毎朝の体操がその日を決める — 朝5分で変わるコンディショニング習慣
この記事のポイント:Dr.EKO博士(整形外科医・医学博士)が、骨密度は年齢で減っても筋肉は年齢に関係なく増やせること、そして毎朝の体操がその日を決めるという視点をお伝えします。

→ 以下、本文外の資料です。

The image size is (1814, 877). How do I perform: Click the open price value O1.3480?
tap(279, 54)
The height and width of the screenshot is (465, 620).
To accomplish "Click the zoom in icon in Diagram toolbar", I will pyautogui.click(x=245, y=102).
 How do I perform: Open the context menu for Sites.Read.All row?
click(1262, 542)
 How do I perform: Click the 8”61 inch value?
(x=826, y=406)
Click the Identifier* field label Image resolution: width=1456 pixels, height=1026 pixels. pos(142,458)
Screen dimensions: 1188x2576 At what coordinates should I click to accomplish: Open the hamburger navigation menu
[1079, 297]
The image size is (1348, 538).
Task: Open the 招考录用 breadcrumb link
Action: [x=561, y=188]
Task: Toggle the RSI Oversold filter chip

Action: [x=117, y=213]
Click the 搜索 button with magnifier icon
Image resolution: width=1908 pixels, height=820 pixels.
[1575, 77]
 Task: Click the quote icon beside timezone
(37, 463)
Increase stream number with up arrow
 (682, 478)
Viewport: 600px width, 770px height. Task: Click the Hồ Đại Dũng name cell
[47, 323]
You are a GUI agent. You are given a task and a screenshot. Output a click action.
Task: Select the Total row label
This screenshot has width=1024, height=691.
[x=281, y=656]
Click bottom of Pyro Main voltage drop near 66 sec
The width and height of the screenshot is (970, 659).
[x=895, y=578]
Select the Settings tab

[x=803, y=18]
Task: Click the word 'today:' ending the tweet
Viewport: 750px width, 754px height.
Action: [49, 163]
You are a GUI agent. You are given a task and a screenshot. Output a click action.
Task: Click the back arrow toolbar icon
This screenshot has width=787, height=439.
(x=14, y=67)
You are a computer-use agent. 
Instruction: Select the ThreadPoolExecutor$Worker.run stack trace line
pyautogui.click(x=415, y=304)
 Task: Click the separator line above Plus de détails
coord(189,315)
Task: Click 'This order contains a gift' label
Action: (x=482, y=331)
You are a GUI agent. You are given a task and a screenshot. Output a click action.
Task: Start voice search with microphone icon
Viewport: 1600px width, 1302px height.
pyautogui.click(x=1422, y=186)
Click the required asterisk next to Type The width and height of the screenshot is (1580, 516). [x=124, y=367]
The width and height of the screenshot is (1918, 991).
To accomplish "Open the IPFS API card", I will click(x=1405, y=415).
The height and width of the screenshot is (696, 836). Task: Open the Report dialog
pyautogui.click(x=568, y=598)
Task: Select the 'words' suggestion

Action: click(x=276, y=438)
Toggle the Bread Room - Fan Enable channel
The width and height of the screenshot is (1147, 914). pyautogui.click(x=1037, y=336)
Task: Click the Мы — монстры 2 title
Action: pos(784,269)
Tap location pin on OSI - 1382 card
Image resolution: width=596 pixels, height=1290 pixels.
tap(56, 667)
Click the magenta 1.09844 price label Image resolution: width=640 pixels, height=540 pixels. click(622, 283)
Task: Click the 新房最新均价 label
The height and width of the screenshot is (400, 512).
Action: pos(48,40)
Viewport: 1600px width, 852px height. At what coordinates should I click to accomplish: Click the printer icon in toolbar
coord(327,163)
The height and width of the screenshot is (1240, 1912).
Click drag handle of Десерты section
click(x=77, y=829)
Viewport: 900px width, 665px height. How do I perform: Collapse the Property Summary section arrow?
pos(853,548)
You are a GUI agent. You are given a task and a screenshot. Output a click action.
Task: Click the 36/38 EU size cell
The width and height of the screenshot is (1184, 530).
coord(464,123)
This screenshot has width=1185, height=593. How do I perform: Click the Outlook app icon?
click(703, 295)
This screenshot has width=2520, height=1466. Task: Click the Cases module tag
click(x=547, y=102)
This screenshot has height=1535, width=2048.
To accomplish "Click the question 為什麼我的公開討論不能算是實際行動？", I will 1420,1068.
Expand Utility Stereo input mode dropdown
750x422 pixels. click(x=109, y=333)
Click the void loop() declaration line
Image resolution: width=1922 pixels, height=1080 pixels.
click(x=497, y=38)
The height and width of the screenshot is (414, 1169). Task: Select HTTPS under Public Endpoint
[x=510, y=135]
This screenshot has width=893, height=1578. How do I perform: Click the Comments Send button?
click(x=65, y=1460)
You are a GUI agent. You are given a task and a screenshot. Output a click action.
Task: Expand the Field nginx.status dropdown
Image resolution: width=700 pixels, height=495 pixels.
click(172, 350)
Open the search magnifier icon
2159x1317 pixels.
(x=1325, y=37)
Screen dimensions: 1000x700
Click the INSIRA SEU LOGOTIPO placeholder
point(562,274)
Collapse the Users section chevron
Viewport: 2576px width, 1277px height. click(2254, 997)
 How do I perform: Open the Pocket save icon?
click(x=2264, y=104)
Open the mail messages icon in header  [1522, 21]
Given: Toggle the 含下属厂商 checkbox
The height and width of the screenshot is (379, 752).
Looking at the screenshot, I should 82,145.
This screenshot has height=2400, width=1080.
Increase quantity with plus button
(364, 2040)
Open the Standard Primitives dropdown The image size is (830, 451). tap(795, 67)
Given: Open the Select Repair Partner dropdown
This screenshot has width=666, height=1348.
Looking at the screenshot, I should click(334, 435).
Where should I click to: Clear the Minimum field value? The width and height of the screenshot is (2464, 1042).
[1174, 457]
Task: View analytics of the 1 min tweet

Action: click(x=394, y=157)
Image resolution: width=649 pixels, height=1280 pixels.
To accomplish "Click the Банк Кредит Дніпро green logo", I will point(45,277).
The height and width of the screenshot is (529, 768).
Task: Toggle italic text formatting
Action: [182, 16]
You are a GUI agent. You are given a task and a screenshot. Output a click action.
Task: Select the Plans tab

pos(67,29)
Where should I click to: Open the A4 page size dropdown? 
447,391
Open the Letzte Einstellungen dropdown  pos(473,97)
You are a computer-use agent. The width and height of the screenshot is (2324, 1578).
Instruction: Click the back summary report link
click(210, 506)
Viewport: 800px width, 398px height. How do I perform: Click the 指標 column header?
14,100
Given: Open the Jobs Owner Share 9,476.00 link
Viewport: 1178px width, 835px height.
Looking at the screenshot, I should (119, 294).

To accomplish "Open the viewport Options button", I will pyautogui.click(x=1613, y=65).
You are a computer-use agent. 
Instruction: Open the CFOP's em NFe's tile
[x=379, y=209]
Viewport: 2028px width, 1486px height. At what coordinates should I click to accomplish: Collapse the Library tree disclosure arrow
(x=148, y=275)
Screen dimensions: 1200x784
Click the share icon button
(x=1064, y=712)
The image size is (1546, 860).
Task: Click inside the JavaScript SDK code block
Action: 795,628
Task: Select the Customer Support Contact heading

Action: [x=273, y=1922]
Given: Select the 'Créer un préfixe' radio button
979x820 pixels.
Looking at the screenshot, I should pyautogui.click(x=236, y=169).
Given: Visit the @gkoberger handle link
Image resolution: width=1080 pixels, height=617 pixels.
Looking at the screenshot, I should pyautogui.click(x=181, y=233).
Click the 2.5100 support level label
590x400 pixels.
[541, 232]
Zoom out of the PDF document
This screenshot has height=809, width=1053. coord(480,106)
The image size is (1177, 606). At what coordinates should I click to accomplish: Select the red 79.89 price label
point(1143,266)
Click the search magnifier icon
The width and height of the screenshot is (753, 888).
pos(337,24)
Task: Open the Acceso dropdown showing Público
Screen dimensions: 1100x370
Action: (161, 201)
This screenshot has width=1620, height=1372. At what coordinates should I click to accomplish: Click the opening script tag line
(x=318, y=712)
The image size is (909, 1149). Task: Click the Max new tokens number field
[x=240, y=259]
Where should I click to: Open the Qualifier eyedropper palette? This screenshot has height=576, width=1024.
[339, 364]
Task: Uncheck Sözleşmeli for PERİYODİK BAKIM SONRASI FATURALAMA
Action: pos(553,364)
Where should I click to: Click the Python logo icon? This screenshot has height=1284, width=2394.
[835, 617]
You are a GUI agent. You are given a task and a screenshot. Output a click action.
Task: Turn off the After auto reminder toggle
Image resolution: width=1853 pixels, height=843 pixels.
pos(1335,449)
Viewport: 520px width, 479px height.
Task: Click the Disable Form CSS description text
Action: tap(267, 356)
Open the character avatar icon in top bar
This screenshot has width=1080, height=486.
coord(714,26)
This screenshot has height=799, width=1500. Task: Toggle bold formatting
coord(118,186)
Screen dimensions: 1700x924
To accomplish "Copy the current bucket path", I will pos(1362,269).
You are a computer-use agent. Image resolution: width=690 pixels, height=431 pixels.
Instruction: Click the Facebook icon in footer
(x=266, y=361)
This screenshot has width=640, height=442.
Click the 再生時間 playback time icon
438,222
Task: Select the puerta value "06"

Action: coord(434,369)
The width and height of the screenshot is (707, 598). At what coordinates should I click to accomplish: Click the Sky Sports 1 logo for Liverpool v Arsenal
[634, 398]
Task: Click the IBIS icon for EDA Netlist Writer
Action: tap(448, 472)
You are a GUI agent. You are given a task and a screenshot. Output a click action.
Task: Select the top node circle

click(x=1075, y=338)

骨密度は30歳前後でピークを迎え、その後は減少していきます。一方で筋肉は年齢に関係なく増やすことができます。Dr.EKO博士は、毎朝の体操で関節可動域とマイオカイン分泌に目を向けることをお伝えしています。
骨密度は年齢とともに減少する
骨密度は30歳前後でピークを迎え、その後は加齢に伴い徐々に減少していきます。高齢者が骨密度を高く維持するには、若いうちから身体活動を増やし、食事から十分なカルシウムを摂取し、喫煙をしないことなどが推奨されてきました。
筋肉は年齢に関係なく増やせる
一方で、筋肉は骨密度と異なり年齢に関係なく増やすことが可能です。筋肉の半減期は約3ヶ月とされ、適切なトレーニングを続ければ加齢にかかわらず身体機能の維持・向上に目を向けることができます。再生能力は年齢とともに低下しますが、筋肉を強化することは身体全体の健康を支える基盤になります。
骨密度ピークを過ぎた方への具体策
保険診療で取り組めること
- 有酸素運動と筋力トレーニングの推奨
- カルシウム補給(服薬と栄養):特に閉経後女性の骨密度減少の対策
- L-カルニチンの摂取:骨のターンオーバーへのアプローチ
- ホルモン補充療法
- 定期的な骨密度測定
生活の工夫と複合運動
有酸素運動、レジスタンス運動、バランス運動などを組み合わせた複合運動は、特に腰椎と大腿骨頸部の骨密度に目を向けるアプローチとされています。太極拳・ヨガ・ピラティスなどマインドボディ運動は腰椎と大腿骨頸部の骨密度と関係しているとされ、EKOフィジカルはこの方法に近いとされます。
怪我をしたくないという思いを大切に
2種類の怪我
怪我には2種類あります。1つは交通事故のような大きな衝撃による骨折や筋腱損傷。もう1つは「障害」と呼ばれ、長期間の微細な負担で生じる腱鞘炎などの慢性症状です。精神的にはまだ活動したいが、体には少しずつ変化が出ている30〜50代に最も多いとされます。
運動が続かない理由
「運動したいが、痛みが原因で継続できない」「痛みが生じるのではという不安から運動が遠ざかる」というお声を頻繁に伺います。運動が健康に直結することは頭で理解できても、体が爽快感を感じられなければ続かないのも無理はありません。
EKOフィジカルの方針:人に合わせる
怪我をしないために最も重要なのは、個々の身体の特性に合わせた運動を選ぶことです。多くのスポーツ指導者は人を体操や競技に合わせさせようとしますが、本来スポーツはその人が持つ体の特性を活かし、自然で無駄のない動きを引き出すものです。人に合わせることが本質的な怪我の予防法だとお伝えしています。
毎朝の体操がその日を決める
関節可動域を最大に保つ
毎朝の体操で、年齢に応じて可能な限り関節可動域を広げると、適切な緊張が保たれ、筋肉の収縮が良好に行われやすくなります。
マイオカインを引き出す
筋肉から分泌される骨格筋由来のホルモンは「マイオカイン」と呼ばれ、皮膚のコラーゲン組織や内臓の働き、骨形成、インスリンの働き、血圧の降圧作用など幅広く関係しているとされます。アンチエイジングや美容にもつながる最大の根拠です。
まとめ:健康の先にある自然美
当院は「美容」を前面には押し出しません。誤ったイメージがあるからです。「健康」を最も大切にした結果得られる「自然美」は、オマケとして付いてくるものだとお伝えしています。毎朝の体操は、その日一日を決める大切な時間です。
※本記事は情報提供を目的としており、医療行為・心理療法ではありません。個人の感想であり、効果を保証するものではありません。